Dein Arbeitsauftrag
Schreib den Lesetext über den pädagogischen Raum vollständig und wortgetreu ab.

Bei einer Kritik der Unterrichtsmethodik, als auch der Bildungsinhalte (Kritik der Pädagogik) enthüllt sich der pädagogische Raum als repressiv. Das hineingewürgte und "wieder ausgespiene" Wissen (S.62) entspricht der Arbeitsteilung der bürgerlichen Gesellschaft und dient seiner Aufrechterhaltung. So ist dieser Raum auch Ort der RdP, massenabrichtend und elitebildend zugleich. Dieser Ort ist also Folge der gesellschaftlichen Arbeitsteilung, aber eben auch Ursache und Grund.

Auszug Datensatz

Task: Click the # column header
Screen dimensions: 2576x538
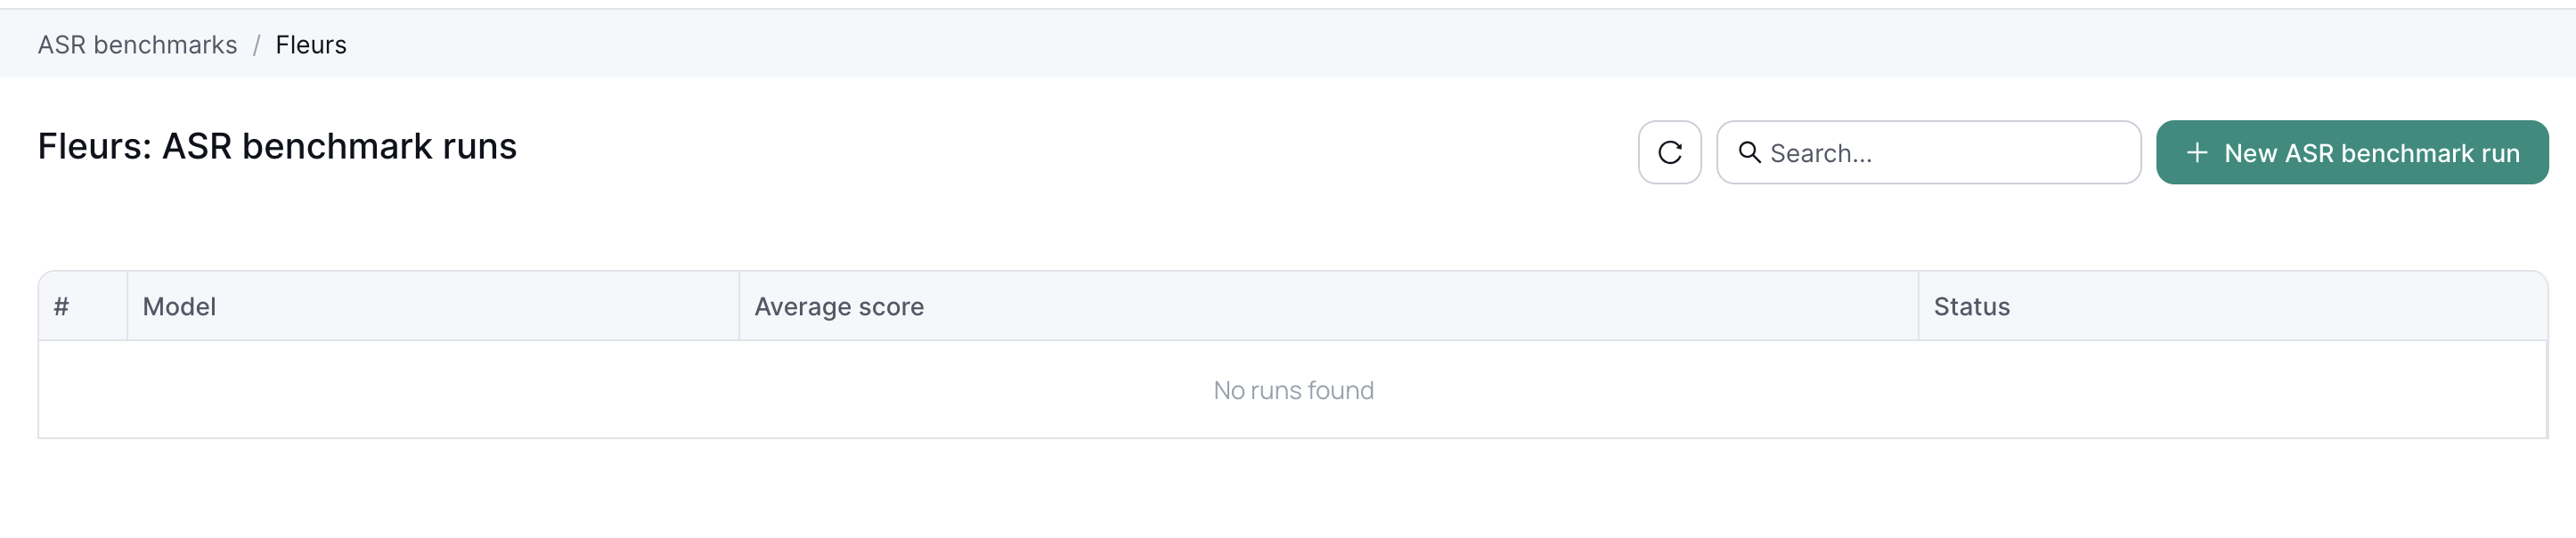Action: [x=62, y=306]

Bearbeitete Übung
Bei einer Kritik der Unterrichtsmethodik, als auch der Bildungsinhalte (Kritik der Pädagogik) enthüllt sich der pädagogische Raum als repressiv. Das hineingewürgte und "wieder ausgespiene" Wissen (S.62) entspricht der Arbeitsteilung der bürgerlichen Gesellschaft und dient seiner Aufrechterhaltung. So ist dieser Raum auch Ort der RdP, massenabrichtend und elitebildend zugleich. Dieser Ort ist also Folge der gesellschaftlichen Arbeitsteilung, aber eben auch Ursache und Grund.